Copy the lines exactly as they appear, starting with the first line of the records and ending with the line that contains "654 924 393 (446, 16)".
Information supplied Start Marker
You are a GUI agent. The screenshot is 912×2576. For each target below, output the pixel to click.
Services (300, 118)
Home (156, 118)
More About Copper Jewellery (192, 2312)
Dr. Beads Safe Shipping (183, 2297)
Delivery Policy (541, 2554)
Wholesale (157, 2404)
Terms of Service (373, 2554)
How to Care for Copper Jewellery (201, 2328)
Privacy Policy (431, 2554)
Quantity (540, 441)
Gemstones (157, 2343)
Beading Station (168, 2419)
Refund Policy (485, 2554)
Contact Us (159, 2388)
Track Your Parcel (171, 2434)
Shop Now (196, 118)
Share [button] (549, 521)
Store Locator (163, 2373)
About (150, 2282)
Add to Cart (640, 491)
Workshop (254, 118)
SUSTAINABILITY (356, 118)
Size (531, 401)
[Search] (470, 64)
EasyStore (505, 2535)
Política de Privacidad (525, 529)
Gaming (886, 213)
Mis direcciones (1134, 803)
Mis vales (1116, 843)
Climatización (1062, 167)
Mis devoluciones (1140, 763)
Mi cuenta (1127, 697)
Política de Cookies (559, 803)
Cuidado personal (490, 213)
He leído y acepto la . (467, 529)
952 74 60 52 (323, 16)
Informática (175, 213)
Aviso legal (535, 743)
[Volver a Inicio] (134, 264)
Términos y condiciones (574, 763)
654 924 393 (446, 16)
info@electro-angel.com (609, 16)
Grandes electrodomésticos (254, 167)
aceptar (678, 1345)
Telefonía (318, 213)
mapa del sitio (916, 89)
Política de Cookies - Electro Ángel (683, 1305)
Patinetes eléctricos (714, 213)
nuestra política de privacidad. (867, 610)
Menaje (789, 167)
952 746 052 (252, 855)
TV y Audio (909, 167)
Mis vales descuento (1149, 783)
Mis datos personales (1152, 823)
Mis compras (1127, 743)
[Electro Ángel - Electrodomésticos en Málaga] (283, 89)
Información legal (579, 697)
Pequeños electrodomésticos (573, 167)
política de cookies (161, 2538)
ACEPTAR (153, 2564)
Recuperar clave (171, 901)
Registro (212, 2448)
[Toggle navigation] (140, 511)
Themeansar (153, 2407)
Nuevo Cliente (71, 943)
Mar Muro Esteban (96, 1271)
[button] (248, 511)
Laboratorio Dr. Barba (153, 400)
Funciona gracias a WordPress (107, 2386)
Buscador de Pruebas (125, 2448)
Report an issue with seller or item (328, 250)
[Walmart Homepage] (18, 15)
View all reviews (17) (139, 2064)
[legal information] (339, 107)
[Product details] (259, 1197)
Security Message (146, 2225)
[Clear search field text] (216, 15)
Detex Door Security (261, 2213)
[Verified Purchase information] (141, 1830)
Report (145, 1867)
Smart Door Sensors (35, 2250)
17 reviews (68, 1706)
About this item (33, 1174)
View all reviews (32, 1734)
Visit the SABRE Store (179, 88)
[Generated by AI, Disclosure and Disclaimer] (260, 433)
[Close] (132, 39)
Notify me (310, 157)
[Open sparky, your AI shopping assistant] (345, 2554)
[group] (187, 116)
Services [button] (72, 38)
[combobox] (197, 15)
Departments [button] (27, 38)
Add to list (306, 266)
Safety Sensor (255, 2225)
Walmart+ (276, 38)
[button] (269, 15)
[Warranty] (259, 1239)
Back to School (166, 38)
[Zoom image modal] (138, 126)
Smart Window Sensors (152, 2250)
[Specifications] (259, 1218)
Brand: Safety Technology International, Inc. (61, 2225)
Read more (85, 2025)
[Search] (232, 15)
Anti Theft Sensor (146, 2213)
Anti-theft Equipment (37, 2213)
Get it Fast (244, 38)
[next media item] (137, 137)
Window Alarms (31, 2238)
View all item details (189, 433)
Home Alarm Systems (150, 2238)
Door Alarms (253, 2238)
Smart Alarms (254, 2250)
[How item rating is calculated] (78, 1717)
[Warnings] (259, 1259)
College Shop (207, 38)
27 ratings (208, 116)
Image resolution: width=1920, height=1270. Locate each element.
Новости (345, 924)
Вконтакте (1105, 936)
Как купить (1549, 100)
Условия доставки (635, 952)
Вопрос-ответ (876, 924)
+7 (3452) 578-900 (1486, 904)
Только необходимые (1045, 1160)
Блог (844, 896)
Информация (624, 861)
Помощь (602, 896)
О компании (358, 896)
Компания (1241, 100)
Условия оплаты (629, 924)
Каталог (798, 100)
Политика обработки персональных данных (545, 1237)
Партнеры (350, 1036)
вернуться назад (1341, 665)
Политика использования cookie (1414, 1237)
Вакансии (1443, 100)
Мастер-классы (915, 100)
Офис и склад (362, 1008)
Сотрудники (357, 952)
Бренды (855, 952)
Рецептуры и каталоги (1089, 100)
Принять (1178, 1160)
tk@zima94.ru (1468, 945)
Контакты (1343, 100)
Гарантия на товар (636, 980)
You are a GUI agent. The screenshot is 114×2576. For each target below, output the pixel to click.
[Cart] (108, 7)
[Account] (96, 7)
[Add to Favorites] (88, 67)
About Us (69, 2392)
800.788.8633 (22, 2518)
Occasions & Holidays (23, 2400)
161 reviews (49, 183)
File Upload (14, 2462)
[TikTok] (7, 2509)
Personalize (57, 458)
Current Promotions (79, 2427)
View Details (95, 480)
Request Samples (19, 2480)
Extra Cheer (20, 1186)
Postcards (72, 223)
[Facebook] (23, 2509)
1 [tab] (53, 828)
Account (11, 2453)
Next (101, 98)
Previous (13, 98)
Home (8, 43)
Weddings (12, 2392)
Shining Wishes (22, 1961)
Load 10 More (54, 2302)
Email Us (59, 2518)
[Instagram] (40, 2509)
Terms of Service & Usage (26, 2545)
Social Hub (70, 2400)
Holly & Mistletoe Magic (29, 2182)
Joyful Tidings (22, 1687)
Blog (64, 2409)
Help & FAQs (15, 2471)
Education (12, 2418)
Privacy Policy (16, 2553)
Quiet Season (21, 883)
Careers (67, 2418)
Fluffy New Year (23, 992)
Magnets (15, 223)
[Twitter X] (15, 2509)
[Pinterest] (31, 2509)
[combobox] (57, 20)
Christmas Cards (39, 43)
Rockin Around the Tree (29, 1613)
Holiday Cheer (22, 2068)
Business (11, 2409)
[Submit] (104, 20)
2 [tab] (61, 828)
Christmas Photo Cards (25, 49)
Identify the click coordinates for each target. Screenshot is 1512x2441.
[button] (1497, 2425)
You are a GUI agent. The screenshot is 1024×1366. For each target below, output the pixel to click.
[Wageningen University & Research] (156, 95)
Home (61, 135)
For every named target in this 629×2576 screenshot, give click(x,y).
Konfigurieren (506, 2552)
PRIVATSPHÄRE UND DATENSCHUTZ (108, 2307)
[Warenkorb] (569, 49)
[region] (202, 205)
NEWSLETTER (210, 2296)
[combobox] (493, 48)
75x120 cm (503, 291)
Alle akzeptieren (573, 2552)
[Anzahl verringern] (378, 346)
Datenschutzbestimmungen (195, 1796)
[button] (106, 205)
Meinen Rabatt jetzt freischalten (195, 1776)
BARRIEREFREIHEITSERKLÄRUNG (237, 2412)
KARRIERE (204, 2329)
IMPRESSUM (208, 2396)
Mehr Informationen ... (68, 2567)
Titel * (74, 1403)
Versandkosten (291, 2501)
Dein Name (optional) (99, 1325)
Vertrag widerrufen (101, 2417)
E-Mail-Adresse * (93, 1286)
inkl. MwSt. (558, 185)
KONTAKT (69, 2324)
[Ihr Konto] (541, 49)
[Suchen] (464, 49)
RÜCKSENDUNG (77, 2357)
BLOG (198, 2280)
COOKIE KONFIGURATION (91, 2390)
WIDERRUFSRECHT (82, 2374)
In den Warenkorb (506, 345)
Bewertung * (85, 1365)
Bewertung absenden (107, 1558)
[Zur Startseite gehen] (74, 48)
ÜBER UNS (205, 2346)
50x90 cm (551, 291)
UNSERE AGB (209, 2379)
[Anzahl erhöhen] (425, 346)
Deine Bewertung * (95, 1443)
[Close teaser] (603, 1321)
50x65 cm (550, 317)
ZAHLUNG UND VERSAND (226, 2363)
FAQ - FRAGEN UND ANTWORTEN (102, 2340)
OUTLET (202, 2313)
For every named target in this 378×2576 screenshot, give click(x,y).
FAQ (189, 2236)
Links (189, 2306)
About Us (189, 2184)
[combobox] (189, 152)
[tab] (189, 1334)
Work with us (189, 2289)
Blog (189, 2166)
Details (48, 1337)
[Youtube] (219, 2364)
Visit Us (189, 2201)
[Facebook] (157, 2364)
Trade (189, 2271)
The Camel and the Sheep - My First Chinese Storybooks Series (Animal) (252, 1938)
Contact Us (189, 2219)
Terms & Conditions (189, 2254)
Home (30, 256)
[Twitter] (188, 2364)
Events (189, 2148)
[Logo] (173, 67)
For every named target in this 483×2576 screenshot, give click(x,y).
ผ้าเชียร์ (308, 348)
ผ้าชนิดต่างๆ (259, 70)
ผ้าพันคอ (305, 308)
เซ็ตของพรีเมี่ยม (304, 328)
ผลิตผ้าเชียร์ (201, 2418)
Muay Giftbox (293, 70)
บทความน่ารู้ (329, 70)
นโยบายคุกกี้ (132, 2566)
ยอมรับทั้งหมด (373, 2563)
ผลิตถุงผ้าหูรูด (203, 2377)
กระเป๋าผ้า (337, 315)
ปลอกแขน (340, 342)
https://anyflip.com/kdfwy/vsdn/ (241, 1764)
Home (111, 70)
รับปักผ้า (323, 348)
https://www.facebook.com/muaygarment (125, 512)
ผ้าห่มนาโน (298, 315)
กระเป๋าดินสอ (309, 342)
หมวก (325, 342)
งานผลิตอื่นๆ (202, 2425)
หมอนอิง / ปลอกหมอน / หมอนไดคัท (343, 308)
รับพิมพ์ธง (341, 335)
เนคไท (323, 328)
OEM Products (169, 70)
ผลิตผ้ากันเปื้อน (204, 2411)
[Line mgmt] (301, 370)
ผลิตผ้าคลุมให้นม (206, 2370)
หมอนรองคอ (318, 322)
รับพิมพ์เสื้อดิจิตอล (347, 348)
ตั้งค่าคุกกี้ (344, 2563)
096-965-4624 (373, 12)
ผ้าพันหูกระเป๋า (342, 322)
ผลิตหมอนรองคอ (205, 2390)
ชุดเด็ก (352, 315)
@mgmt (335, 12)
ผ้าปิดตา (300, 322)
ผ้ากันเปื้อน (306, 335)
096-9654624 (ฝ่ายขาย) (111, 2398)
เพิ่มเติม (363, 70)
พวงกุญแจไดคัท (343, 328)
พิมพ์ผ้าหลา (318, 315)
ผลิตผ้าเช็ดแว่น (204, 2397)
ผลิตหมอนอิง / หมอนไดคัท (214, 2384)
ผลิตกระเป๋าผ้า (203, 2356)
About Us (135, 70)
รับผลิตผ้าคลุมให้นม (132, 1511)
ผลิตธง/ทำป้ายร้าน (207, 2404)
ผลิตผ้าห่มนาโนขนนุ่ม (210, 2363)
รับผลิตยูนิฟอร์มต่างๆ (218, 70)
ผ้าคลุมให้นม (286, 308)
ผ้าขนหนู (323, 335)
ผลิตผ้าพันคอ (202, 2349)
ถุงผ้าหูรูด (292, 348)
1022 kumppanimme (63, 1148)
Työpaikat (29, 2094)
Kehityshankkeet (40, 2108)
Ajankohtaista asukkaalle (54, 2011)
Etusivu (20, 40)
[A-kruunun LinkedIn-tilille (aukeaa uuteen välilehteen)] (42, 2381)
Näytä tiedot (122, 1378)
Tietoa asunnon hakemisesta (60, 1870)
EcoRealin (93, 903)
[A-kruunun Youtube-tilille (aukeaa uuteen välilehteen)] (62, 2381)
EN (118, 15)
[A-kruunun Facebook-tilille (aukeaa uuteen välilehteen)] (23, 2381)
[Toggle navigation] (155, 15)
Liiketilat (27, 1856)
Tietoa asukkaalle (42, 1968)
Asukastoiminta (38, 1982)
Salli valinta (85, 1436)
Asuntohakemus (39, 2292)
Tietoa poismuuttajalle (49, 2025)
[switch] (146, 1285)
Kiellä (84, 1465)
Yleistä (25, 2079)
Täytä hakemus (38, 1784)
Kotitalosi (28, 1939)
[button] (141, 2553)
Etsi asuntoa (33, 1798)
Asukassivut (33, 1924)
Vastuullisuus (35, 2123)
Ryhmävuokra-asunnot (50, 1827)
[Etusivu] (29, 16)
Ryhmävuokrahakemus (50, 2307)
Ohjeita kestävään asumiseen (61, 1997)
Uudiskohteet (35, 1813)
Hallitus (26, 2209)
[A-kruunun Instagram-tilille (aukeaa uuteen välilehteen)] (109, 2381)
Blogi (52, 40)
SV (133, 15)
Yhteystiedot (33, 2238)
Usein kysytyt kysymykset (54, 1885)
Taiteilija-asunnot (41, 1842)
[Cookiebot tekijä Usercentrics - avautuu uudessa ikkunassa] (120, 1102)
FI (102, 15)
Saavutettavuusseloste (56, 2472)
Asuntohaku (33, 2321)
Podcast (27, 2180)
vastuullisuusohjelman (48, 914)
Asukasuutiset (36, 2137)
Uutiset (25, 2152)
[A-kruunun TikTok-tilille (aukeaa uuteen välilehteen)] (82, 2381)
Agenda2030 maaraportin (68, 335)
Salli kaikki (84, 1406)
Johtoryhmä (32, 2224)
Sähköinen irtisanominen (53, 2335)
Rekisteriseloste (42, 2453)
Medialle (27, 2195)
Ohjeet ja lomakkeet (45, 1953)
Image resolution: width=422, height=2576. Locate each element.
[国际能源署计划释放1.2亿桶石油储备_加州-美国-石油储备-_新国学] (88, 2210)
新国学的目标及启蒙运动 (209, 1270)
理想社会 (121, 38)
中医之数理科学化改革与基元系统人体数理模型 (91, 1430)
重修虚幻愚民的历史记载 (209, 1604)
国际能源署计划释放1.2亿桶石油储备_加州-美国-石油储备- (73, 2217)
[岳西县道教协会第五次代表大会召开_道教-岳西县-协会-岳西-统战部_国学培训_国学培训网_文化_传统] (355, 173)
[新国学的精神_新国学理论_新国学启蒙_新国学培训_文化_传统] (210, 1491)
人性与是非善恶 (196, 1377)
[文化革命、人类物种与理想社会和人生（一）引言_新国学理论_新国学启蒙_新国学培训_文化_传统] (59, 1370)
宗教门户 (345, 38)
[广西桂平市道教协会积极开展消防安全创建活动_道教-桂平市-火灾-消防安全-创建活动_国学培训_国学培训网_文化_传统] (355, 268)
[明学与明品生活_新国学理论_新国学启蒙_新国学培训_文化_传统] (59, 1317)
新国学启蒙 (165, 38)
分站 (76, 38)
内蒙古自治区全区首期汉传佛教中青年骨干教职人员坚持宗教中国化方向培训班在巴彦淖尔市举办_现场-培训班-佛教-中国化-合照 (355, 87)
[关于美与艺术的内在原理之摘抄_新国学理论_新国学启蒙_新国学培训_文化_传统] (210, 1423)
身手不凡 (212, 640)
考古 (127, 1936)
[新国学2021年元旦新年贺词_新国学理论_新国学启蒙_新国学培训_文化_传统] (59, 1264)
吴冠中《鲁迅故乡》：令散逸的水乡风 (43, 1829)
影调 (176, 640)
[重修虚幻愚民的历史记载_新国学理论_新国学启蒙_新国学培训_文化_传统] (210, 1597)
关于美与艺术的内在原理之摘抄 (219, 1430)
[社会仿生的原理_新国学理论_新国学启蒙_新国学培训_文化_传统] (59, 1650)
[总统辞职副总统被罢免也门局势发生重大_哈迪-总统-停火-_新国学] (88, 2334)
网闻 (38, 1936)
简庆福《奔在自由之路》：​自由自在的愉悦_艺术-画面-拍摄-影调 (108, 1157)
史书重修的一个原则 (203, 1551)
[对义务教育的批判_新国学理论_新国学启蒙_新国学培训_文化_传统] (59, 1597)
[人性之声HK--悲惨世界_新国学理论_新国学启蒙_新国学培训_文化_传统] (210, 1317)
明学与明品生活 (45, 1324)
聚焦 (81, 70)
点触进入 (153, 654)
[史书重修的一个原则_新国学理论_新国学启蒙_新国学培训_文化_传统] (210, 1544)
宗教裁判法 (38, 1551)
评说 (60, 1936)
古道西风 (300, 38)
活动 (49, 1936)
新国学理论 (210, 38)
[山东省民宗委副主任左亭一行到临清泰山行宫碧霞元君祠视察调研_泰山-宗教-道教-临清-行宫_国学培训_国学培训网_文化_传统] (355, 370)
Information supplied End Marker
Response:
You are a GUI agent. The screenshot is 912×2576. For each target below, output the pixel to click.
Services (300, 118)
Home (156, 118)
More About Copper Jewellery (192, 2312)
Dr. Beads Safe Shipping (183, 2297)
Delivery Policy (541, 2554)
Wholesale (157, 2404)
Terms of Service (373, 2554)
How to Care for Copper Jewellery (201, 2328)
Privacy Policy (431, 2554)
Quantity (540, 441)
Gemstones (157, 2343)
Beading Station (168, 2419)
Refund Policy (485, 2554)
Contact Us (159, 2388)
Track Your Parcel (171, 2434)
Shop Now (196, 118)
Share [button] (549, 521)
Store Locator (163, 2373)
About (150, 2282)
Add to Cart (640, 491)
Workshop (254, 118)
SUSTAINABILITY (356, 118)
Size (531, 401)
[Search] (470, 64)
EasyStore (505, 2535)
Política de Privacidad (525, 529)
Gaming (886, 213)
Mis direcciones (1134, 803)
Mis vales (1116, 843)
Climatización (1062, 167)
Mis devoluciones (1140, 763)
Mi cuenta (1127, 697)
Política de Cookies (559, 803)
Cuidado personal (490, 213)
He leído y acepto la . (467, 529)
952 74 60 52 (323, 16)
Informática (175, 213)
Aviso legal (535, 743)
[Volver a Inicio] (134, 264)
Términos y condiciones (574, 763)
654 924 393 (446, 16)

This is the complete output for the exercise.